A escola hoje é entendida como um direito universal da infância.  Único caminho para assegurar o acesso da criança à vida social, econômica, política e cultural.  Em geral, este consenso é referendado por todos os atores que compõem  o   espectro social, todos os partidos políticos (de direita, de esquerda e de centro), pela igreja, pelas universidades, pela imprensa, pelos empresários, pelas organizações não  governamentais e pelos cidadãos comuns. A escola goza de um consenso amplo é irrestrito.

Quando se ouvem críticas à escola, não é contra o modelo escolar, mais contra os elementos mal implementados desse modelo: a falta de infra-estrutura física, à falta de professores, à falta de materiais, ao desinteresse por parte dos pais e responsáveis, ao desinteresse por parte dos alunos, à falta de qualidade dos professores, à falta de verba pública, ao excessivo custo da escola particular. Mesmo as grande mobilizações estudantis, todo que pedem é que a escola seja melhorada, qualificada, gratuita, facilitada, humanizada.  Aos governos se lhes critica por não destinar mais recursos públicos para a escola, por não pagar  melhor os professores, por não aumentar o crédito universitário, por cobrar taxas excessivas de juros, etc.

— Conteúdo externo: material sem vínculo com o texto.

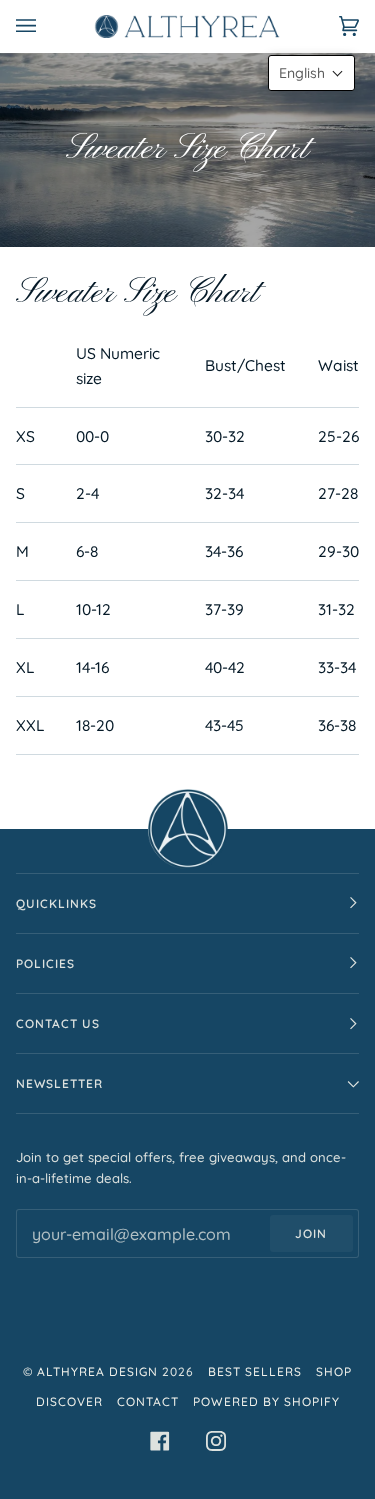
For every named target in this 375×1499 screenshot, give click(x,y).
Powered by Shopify (266, 1401)
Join (311, 1233)
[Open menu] (46, 26)
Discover (69, 1401)
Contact (148, 1401)
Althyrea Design (97, 1371)
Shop (334, 1371)
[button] (311, 73)
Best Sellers (255, 1371)
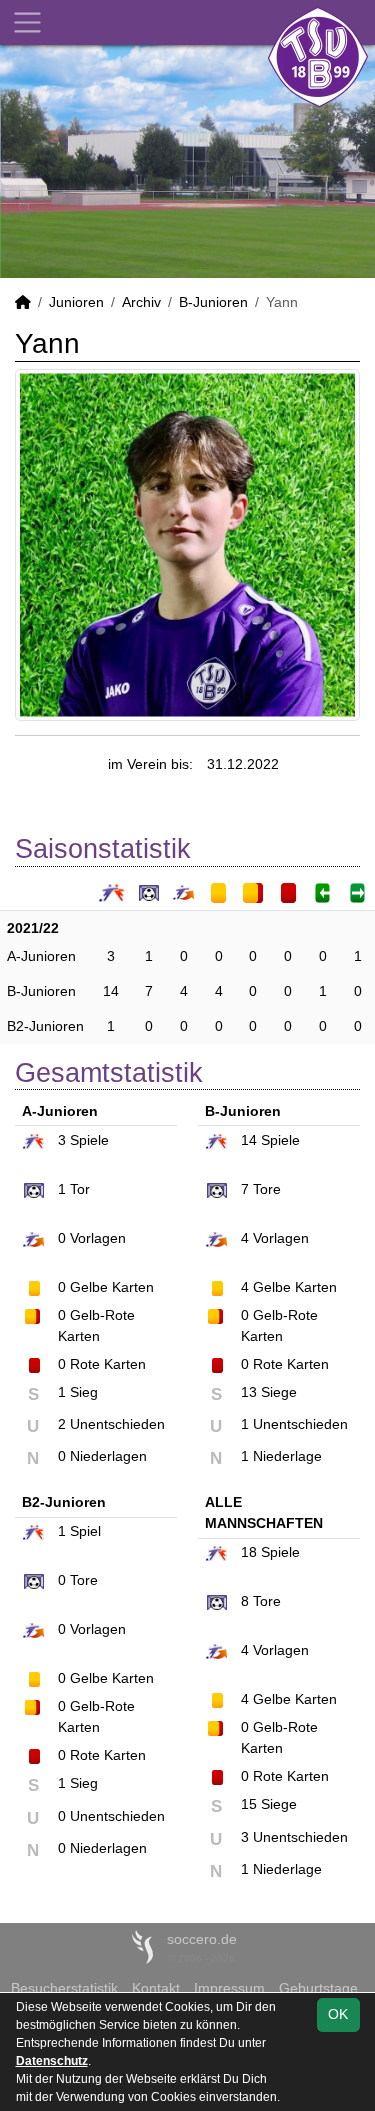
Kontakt (156, 1988)
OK (338, 2014)
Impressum (229, 1988)
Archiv (141, 302)
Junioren (76, 302)
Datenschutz (52, 2061)
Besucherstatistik (64, 1988)
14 (111, 991)
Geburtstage (318, 1988)
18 (249, 1552)
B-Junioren (213, 302)
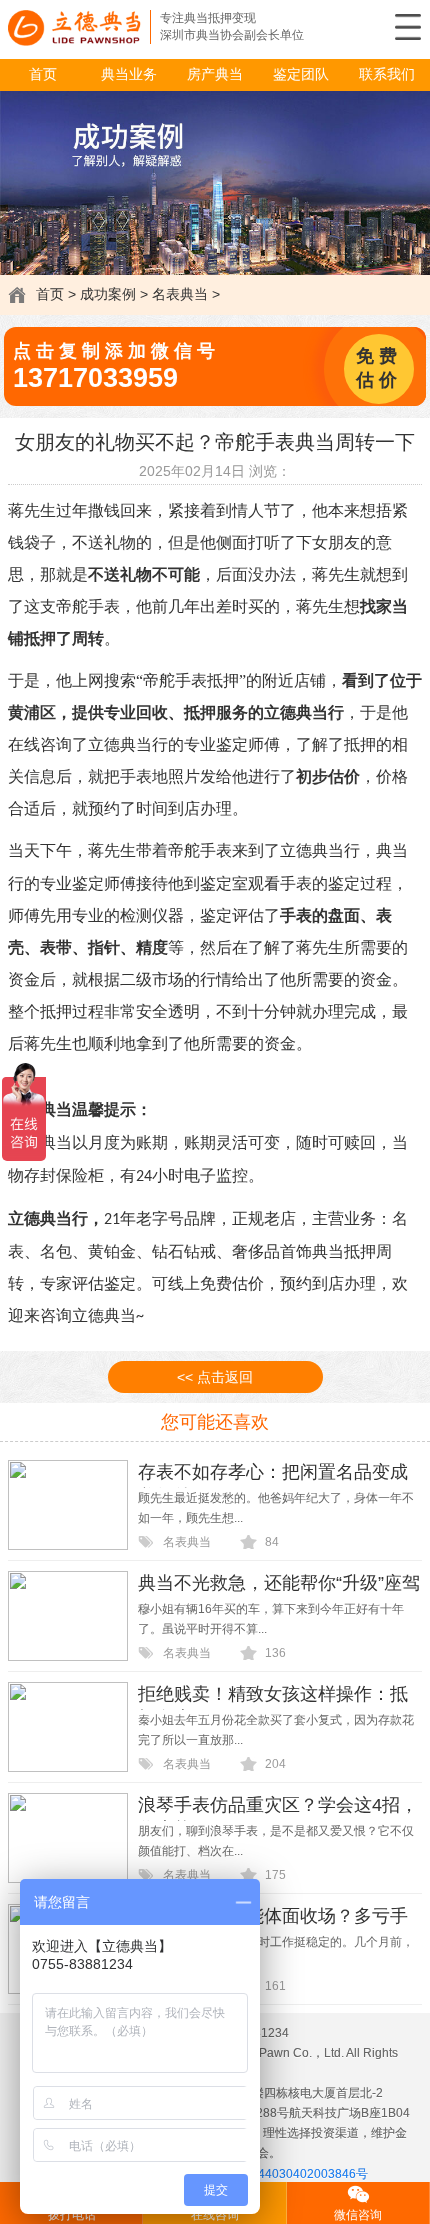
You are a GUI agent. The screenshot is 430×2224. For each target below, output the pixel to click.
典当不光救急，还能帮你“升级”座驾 (279, 1583)
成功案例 (108, 294)
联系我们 (387, 74)
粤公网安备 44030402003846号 (281, 2174)
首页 (43, 74)
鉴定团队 (301, 74)
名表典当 (180, 294)
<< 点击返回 (215, 1377)
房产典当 (215, 74)
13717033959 (95, 378)
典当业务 (129, 74)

Vivemos por tanto, uma certa idade média em relação à instituição escolar.  Ela é a única verdade possível e  resulta herético questioná-la. Mais...vamos lá....ela, a escola...está fora de toda questão?  Em pleno século XXI, com tudo que está acontecendo em termos de novas tecnologias, de novos conhecimentos, de novas possibilidades de acesso à informação e a aprendizagem...com tudo que está acontecendo em termos políticos, econômicos, sociais e culturais...com tudo que vemos que ocorre e não ocorre na escola...nada? Bom...é uma coisa simples... a escola enquanto modelo, é criticável e temos elementos suficientes históricos, políticos, culturais, sociológicos, pedagógicos e até didáticos para fazer essa crítica e pensar as alternativas ao modelo. Mãos à obra!!!!!